Gods of Egypt, directed by Alex Proyas, is kind of like my cat. It’s so goddamned stupid. I mean, it’s astronomically, statistically improbably stupid. It’s the kind of stupid that doesn’t require the stupidity scale to be recalibrated; it requires that you destroy it completely and rebuild it from the ground up because it now involves measuring elements we previously hadn’t discovered. It’s the dark matter of stupidity. If you didn’t know, it’s about ancient Egypt, where Gods ruled and walked among men, looking the same as men, only they’re like ten feet tall and they can transform into ripoffs of the SilverHawks (yup, we’re deep cutting to 1986 cartoons, google that shit, motherfuckers). Anyway, the story centers on Horus (Jaime Lannister), who is about to become the god-king of Egypt when his father Osiris (
Michael Caine Bryan Brown) is betrayed by his brother Set (Gerard Butler). Set assumes the throne, and enslaves everyone, and then Horus — with the aid of a plucky mortal thief named Bek (Brenton Thwaites) and his staggeringly attractive girlfriend Zaya (Courtney Eaton), must find Horus’s eyes and confront Set and fight an evil army and save the princess except every fucking time she’s in another castle.

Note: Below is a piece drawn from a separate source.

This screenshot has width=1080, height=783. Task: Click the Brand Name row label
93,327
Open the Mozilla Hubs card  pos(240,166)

OK, fine, there’s no princess. But that’s essentially Gods of Egypt — a series of asinine action setpieces, each resulting in the characters having to fight something or somethings, only to realize that they must then traverse to the next setpiece, rinse, lather, repeat. There are shiny suits of armor and fancy weapons and banter and speeches, and it’s all just so unbelievably stupid. But here’s the thing — it tries, you guys. Director Alex Proyas (Dark City) wants so badly for this to be a sort of mystical Indiana Jones-style adventure, full of camaraderie and humor and hijinks, but also Very Serious Themes and a solid B-movie flair. Basically, it wants to be The Mummy. But it’s not. It’s not even The Mummy Returns. Hell, it’s not even that third one with the asshole and no Rachel Weisz.

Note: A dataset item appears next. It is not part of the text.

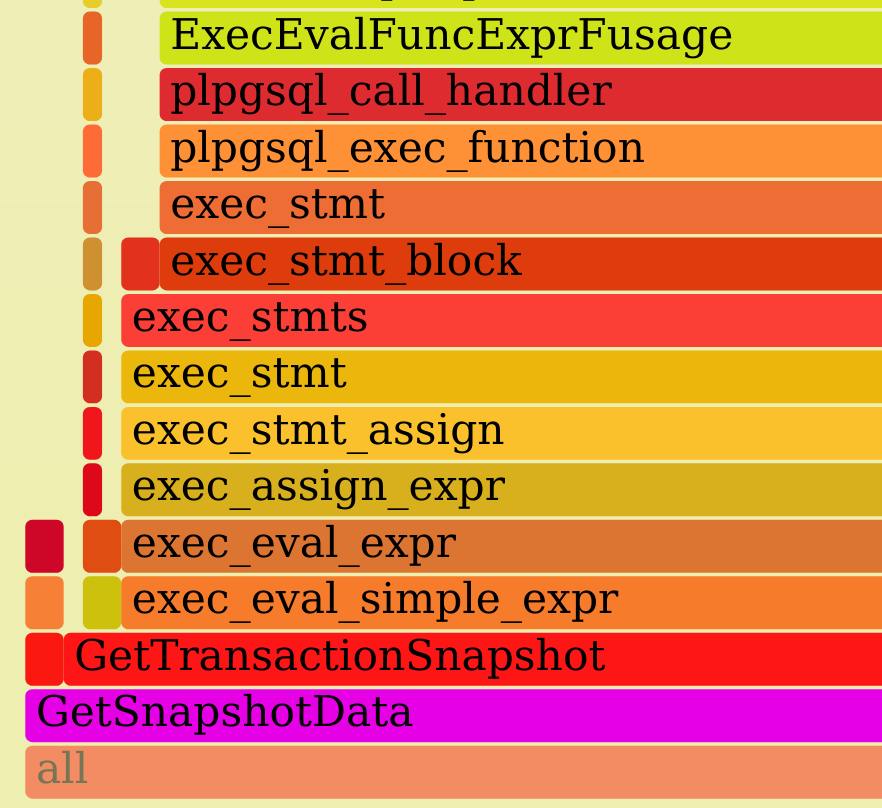Select the exec_eval_expr frame

501,545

Instead, Gods of Egypt is simply boring. It’s shocking how so many effects, so much CGI and green screen, so much action and adventure and out-and-out bedlam on the screen, can be so utterly dull. It’s a clock-watcher of a film, two+ hours of tedium and flashing lights and noise. And that’s frustrating, because one of my favorite things in all of cinema is a clever, well-crafted B-movie, a film that knows its place in the universe and just wants to take you on the ride. Gods of Egypt wants to take you on that journey, and it carefully assembled the scenery, but it’s an empty vessel, devoid of wit, soul, or intelligence. Its jokes fall flat, its characters lack charisma or chemistry, and its story is nothing more than a series of pre-drafted setpieces with a lazy screenplay wrapped around them.

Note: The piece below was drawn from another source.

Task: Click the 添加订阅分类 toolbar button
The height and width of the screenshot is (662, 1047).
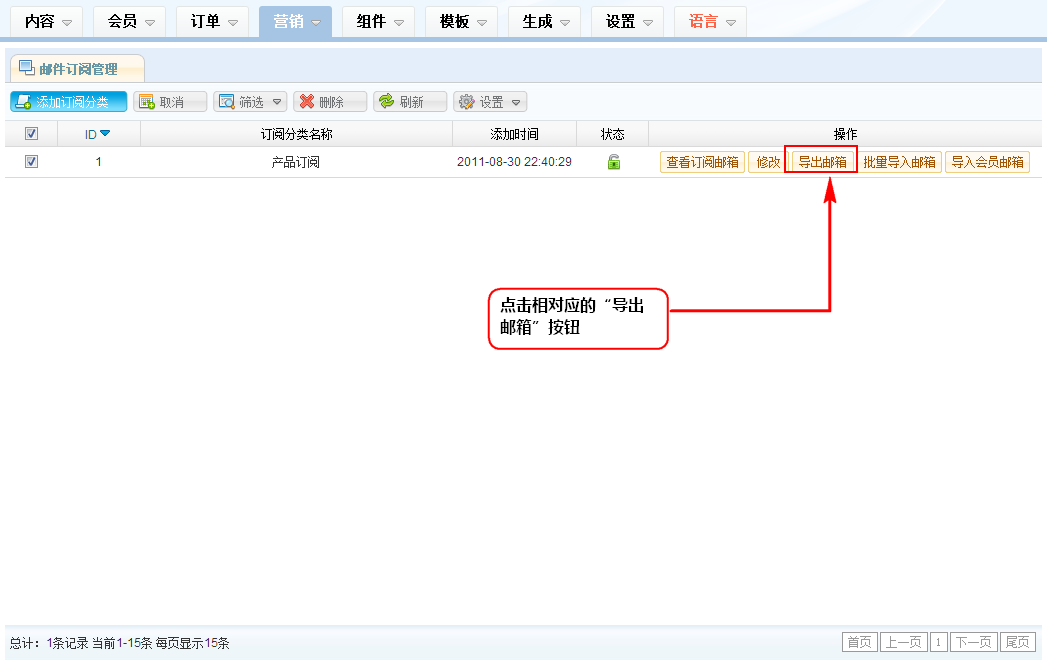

Like I said, much like my dumb little cat, Gods of Egypt wants too much to be lovable, despite being a lackwitted dumdum. Of course, there are a couple of other crucial differences: My cat doesn’t cost me millions of dollars, and oh right, my cat isn’t racist. Because HOO-BOY, RACISM, Y’ALL. I’m not going to spend too much time on this, because my blood pressure’s in a good place right now, but mother of god. How — HOW — do you, in good conscience, make a film that takes place in ancient Africa, and cast — out of your nine lead characters — a Dane, two white Australians, two Brits, and a Scot. The other three are Courtney Eaton (an Aussie of mixed ethnicity), French-Cambodian Elodie Yung as Horus’s love interest and Chadwick Boseman as Thoth, the god of knowledge and pretentiousness. You know what it doesn’t have in it? FUCKING AFRICANS. Production of Gods of Egypt promised a hugely diverse cast, which basically meant that they cast a lot of people of color as slaves or soldiers (mostly slaves) but hey hey hey, Boseman plays a god who makes multiple copies of himself and NO YOU FUCKING DOLTS THAT DOESN’T COUNT YOU CAN’T JUST HAVE THE SAME BLACK MAN THIRTY TIMES AND CALL IT DIVERSITY WHY DO I HAVE TO EXPLAIN THIS SHIT FUCKITY BYE.
So much for my blood pressure. Anyway, that’s Gods of Egypt for you. It’s a stupid racist animal that wants to be loved. Don’t see it. You won’t love it. You’ll hate it. You’ll hate yourself for wasting your time with it, and frankly you’re an awful enough person that you don’t need to hate yourself any more than you already do.